Beat me to it, i was going to say in general Innokin do great starter products!

Reactions: Like 1 | Agree 1


----------



## Hooked (28/11/17)

I use 3 starter kits which all meet the criteria of "reliability, decent vape (not required to be a monstrous cloud blower), decent battery life and good price".

iJust S 
Innoken Endura T20 which @BumbleBee sent me
Twisp Mini Vega - my favourite, but the guys might not like it as it's small, but it's perfect for the gals.

Here's a pic.
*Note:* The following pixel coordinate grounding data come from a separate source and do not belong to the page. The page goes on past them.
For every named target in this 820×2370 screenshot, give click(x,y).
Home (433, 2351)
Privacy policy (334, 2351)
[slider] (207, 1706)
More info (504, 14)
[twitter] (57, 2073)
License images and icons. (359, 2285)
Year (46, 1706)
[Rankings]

From left to right: iJust S, Innoken T20, Twisp Mini Vega

Reactions: Like 7 | Winner 1


----------



## Silver (28/11/17)

Thanks to everyone who has responded so far

Lots of interesting devices being mentioned that I think would help a new vaper 

I like the way you classified it @daniel craig - maybe one needs to split this into Mouth to Lung and Direct Lung Hit? Your points about some MTL gear potentially struggling with 70VG juice is very valid and important. Thanks.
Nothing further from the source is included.